Much has been written about how the pandemic impacted our economy, but the RBI not only goes further to quantify the losses but also predicts how long recovery will take.

In its’ latest report on Currency and Finance which is a panoramic sweep of the economy, the RBI says recovery could take until 2034-35, because of what it calls hysteresis effects, a neat word that explains how the past impacts the present. The weight of the past is essentially the long-standing structural deficiencies. It also meant that the pre-pandemic economy was not in great shape, to begin with. The structural quirks are everywhere.

Agriculture, resilient through the pandemic, used up the largest amount of land and labour but returned the lowest productivity — the result of low capital formation, high reliance on subsidies, price support and a monsoon-dependence for over 50 per cent of its gross sown area.

In manufacturing, although GVA was growing, the impact on income and employment was limited as capital-intensive sectors pre-empted investments at the cost of labour-absorbing industries like textiles and leather.

The RBI posits this as a reason for the low labour force participation rate (LFPR), as these industries had traditionally employed a large number of women. Mining and quarrying remained a puzzle — despite having some of the world’s largest reserves of metallic, non-metallic and fuel minerals, it added only 2 per cent to GVA and was also highly import-intensive.

The labour market exhibited features that affected employment and income — the low LFPR meant that only 42 per cent of eligible people were seeking work; even those counted as employed were mostly in informal employment (71 per cent ‘self-employed’).

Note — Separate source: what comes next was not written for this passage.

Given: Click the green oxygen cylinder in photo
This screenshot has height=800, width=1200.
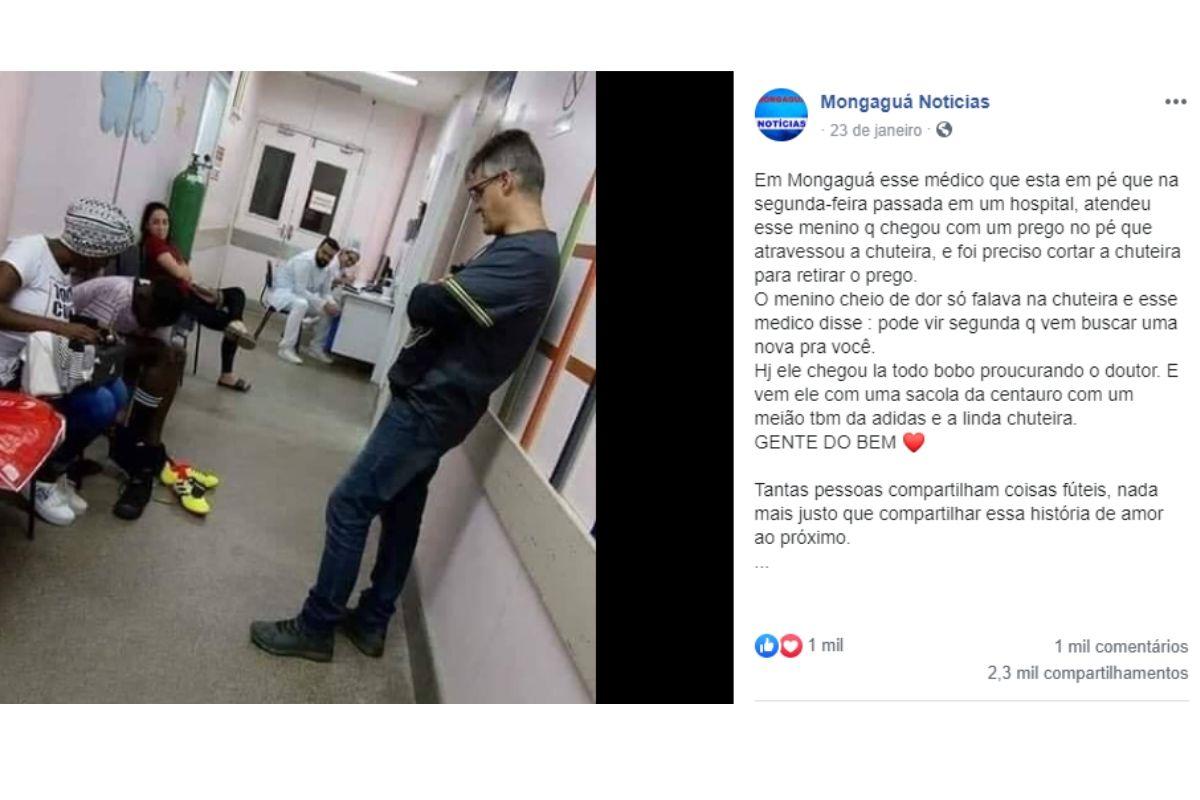Looking at the screenshot, I should pyautogui.click(x=186, y=214).
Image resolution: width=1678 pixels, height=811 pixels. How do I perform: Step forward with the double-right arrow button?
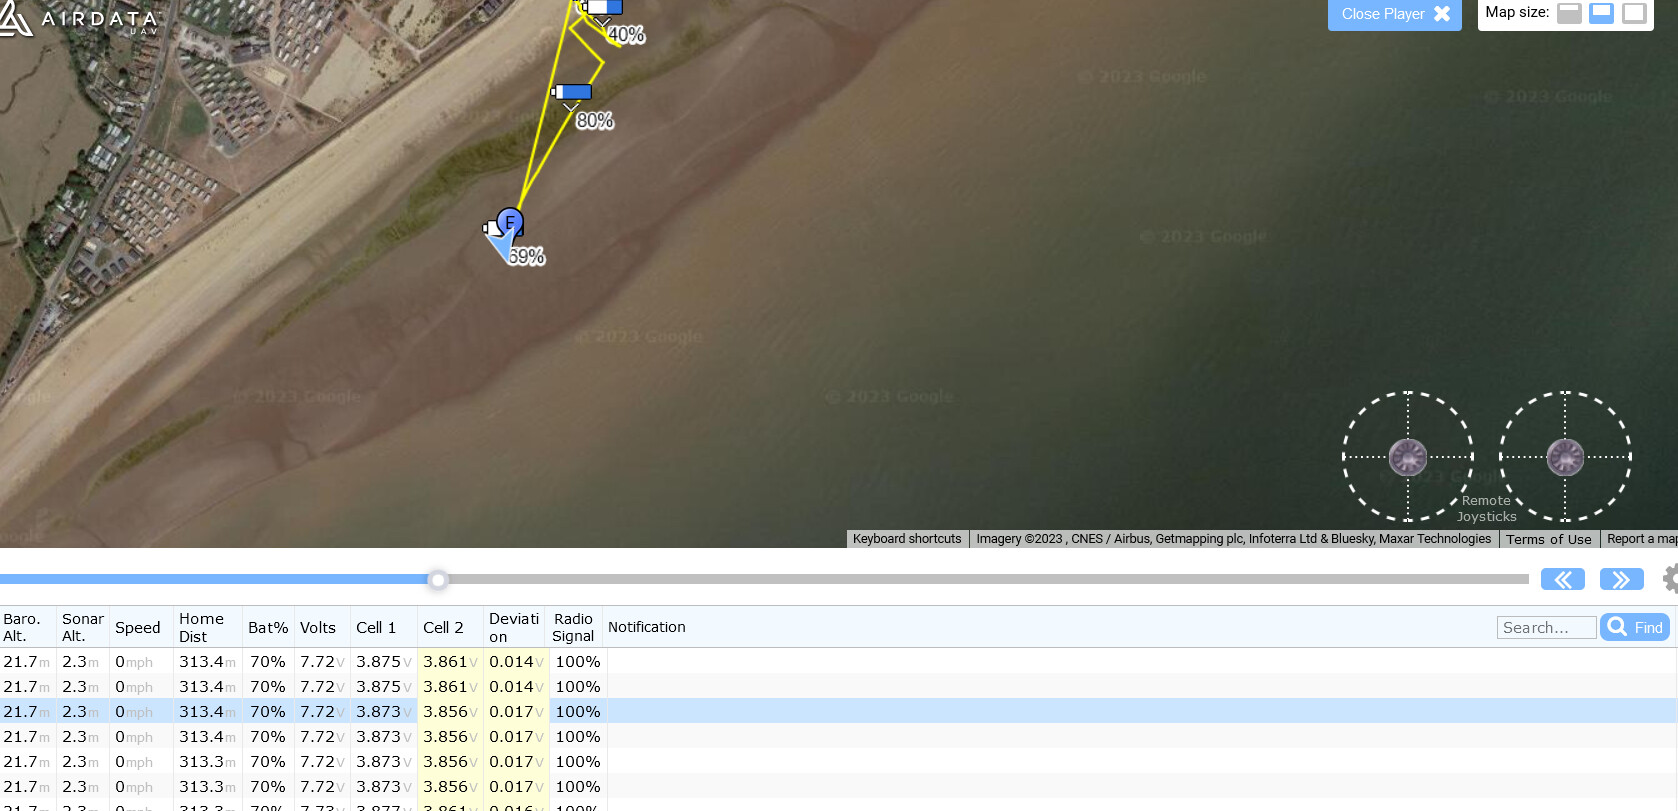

The statistics in the PLFS report 2019-20 were also not encouraging — 28 per cent of population was illiterate, 26 per cent had only primary school education and only 9 per cent had a graduate/post graduate degree. The labour problem clearly becomes one of underemployment rather than unemployment. Foreign trade also had lopsided characteristics — imports were dominated by raw materials and intermediates (65 per cent) than capital goods, while many export items including IT services, were not competitive enough to garner large market shares.

Foreign capital flows were of course successful, often exceeding the economy’s requirements, but the large accumulation of reserves had unintended consequences, especially their inflationary impact. So much so, the RBI believes that foreign capital beyond 2.5 per cent of GDP may actually be growth-impairing.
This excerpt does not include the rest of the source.